As a Markdown table with the columns Row and Line, output each line of the data, starting at the line containing "Image resolution: width=636" and ending at the last line of the data. Leave out blank lines, and number each row in the Row column.

---

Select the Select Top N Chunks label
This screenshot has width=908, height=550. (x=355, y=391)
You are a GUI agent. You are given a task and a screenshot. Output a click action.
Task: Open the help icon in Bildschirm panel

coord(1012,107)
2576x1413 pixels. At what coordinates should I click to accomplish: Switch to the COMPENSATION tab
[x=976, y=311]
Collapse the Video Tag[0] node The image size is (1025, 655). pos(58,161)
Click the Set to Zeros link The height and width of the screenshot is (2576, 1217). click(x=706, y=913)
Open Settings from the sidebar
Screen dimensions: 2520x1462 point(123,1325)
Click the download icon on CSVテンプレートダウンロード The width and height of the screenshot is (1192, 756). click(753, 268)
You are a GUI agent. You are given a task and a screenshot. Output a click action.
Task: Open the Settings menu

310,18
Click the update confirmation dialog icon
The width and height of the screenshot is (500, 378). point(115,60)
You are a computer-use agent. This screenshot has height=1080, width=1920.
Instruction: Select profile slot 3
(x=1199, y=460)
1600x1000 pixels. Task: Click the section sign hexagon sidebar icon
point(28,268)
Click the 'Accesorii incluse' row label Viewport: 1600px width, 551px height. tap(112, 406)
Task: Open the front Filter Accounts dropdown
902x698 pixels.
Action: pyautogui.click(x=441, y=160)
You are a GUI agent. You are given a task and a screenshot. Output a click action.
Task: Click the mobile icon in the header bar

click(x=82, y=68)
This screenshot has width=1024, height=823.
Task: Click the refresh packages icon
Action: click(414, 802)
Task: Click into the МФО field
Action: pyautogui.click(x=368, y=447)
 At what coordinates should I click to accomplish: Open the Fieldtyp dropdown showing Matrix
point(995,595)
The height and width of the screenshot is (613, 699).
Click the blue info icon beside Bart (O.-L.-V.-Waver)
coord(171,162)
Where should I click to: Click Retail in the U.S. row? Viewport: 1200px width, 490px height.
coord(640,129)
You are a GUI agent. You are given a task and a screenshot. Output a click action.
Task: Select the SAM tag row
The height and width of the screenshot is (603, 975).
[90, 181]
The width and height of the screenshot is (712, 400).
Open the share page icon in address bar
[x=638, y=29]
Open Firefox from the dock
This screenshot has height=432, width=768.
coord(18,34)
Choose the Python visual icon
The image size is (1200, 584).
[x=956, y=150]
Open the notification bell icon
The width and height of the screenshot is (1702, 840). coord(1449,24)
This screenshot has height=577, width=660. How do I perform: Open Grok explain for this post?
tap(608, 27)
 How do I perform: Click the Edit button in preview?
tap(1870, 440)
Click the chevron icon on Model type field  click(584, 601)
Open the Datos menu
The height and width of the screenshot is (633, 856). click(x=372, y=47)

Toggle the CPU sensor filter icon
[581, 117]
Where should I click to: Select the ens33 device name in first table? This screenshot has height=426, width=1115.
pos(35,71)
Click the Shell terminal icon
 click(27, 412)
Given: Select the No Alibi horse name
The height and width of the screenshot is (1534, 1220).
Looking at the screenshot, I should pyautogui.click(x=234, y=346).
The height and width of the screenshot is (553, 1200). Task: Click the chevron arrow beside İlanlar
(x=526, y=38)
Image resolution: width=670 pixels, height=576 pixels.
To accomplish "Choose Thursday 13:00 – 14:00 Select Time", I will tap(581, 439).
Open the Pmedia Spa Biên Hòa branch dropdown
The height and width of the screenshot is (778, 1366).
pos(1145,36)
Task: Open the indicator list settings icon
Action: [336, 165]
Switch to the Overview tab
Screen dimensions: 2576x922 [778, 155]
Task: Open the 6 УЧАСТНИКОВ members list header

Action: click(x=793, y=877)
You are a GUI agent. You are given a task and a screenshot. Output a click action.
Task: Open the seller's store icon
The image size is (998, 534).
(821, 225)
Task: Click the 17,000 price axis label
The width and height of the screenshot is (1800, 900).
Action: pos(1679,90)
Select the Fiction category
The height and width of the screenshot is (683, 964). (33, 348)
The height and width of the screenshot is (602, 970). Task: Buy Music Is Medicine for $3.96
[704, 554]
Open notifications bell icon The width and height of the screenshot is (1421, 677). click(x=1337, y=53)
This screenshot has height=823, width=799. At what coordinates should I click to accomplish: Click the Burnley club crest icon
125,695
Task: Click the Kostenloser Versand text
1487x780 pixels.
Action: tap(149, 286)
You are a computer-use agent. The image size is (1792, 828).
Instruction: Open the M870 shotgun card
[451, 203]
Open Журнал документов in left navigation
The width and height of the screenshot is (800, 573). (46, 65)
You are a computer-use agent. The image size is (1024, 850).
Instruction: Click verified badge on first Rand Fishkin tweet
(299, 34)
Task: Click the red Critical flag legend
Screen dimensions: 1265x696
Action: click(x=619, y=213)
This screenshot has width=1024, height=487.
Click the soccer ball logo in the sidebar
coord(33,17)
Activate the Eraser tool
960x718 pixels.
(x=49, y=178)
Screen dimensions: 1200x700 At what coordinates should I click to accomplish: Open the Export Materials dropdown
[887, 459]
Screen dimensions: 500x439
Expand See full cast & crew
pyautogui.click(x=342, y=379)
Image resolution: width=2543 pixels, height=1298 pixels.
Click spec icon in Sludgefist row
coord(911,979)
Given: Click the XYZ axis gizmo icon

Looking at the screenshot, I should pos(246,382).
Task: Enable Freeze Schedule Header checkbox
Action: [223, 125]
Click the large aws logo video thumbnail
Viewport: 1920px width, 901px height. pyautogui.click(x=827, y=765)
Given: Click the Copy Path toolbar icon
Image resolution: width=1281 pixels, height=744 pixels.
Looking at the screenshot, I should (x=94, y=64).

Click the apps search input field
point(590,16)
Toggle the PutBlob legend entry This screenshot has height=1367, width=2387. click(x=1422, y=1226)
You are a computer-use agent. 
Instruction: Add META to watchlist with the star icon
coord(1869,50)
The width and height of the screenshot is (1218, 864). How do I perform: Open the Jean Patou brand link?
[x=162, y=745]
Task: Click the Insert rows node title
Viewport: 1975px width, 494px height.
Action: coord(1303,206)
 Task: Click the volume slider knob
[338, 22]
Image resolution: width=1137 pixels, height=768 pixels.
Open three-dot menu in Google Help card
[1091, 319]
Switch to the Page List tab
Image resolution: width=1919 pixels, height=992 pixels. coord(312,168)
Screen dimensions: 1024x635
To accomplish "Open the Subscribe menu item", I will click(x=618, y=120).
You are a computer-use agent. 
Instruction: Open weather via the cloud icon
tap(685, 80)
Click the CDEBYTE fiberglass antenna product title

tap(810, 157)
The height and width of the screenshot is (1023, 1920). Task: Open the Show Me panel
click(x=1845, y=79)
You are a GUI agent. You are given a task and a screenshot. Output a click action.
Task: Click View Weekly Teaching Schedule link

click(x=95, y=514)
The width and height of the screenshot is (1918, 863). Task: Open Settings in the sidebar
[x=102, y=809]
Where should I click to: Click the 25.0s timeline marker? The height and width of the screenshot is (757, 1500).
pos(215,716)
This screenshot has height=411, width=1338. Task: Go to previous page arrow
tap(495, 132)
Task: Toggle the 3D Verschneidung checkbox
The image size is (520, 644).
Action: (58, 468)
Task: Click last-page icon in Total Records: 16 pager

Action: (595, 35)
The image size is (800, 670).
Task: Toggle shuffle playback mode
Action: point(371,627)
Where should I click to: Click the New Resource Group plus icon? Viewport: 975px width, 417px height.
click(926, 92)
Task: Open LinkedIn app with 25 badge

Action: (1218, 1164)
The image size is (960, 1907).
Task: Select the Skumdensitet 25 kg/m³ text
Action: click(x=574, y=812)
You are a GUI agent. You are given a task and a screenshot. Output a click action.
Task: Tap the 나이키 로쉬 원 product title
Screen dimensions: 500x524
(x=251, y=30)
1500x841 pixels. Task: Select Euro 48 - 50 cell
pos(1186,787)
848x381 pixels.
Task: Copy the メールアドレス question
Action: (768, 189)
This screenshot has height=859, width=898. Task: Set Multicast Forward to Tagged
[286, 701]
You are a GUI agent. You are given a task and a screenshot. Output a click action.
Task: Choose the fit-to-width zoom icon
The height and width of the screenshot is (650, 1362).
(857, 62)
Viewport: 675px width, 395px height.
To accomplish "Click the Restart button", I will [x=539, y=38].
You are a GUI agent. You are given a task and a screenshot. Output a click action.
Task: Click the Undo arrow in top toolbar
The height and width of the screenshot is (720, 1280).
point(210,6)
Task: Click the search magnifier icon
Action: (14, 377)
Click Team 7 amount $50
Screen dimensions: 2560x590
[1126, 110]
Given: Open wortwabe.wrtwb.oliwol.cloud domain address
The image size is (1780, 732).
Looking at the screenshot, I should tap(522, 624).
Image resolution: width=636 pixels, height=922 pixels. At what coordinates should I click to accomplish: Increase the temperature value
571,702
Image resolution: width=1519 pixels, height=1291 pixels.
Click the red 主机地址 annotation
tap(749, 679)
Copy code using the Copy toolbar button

---

RESPONSE:
| Row | Line |
|---|---|
| 1 | Image resolution: width=636 pixels, height=922 pixels. At what coordinates should I click to accomplish: Increase the temperature value |
| 2 | 571,702 |
| 3 | Image resolution: width=1519 pixels, height=1291 pixels. |
| 4 | Click the red 主机地址 annotation |
| 5 | tap(749, 679) |
| 6 | Copy code using the Copy toolbar button |